** What to produce **
Find the line with "Instruction: Open search" in the entries below. Repeat it, every following line, and the line with "Task: Toggle the left sidebar panel icon", exactly and with nothing added.

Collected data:
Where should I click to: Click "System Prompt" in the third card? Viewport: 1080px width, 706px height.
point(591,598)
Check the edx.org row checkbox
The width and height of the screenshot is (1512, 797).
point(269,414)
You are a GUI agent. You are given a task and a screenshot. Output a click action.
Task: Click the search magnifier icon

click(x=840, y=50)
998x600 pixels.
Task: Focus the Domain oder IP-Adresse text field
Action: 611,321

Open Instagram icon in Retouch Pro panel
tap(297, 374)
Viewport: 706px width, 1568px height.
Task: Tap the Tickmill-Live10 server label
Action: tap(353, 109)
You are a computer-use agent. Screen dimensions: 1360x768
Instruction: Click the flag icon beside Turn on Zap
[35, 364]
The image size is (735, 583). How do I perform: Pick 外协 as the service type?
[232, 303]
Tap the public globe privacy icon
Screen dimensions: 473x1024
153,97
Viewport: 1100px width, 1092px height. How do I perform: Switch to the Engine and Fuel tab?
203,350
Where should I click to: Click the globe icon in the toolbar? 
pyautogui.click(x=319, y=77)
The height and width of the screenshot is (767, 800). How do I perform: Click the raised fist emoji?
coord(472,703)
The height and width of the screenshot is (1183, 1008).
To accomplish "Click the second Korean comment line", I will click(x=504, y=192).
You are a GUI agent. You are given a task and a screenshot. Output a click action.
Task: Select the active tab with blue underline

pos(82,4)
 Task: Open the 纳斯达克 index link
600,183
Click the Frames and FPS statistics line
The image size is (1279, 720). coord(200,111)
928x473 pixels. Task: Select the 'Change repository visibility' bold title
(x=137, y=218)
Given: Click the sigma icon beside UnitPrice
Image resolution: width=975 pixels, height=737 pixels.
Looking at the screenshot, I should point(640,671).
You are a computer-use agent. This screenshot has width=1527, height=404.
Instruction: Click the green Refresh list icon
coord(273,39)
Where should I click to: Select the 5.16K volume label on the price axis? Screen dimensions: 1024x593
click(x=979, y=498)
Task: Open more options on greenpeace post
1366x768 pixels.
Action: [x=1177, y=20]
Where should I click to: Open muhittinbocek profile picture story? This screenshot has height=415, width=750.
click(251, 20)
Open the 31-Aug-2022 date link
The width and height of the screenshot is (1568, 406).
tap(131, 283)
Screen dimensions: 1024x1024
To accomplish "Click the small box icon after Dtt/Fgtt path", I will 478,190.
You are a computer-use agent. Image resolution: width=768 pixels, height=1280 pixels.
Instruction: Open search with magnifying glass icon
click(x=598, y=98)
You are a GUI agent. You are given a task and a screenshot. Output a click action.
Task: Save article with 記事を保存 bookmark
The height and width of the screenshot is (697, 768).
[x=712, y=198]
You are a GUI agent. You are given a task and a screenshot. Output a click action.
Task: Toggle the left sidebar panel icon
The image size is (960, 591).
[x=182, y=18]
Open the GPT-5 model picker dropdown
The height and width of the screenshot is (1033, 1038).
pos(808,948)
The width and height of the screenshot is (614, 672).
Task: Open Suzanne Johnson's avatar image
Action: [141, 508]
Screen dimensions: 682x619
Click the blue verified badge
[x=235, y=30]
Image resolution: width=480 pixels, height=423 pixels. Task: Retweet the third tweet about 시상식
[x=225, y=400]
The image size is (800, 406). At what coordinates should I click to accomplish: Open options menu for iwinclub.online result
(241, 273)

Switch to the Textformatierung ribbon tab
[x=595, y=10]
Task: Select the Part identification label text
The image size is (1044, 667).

** Task output **
Instruction: Open search with magnifying glass icon
click(x=598, y=98)
You are a GUI agent. You are given a task and a screenshot. Output a click action.
Task: Save article with 記事を保存 bookmark
The height and width of the screenshot is (697, 768).
[x=712, y=198]
You are a GUI agent. You are given a task and a screenshot. Output a click action.
Task: Toggle the left sidebar panel icon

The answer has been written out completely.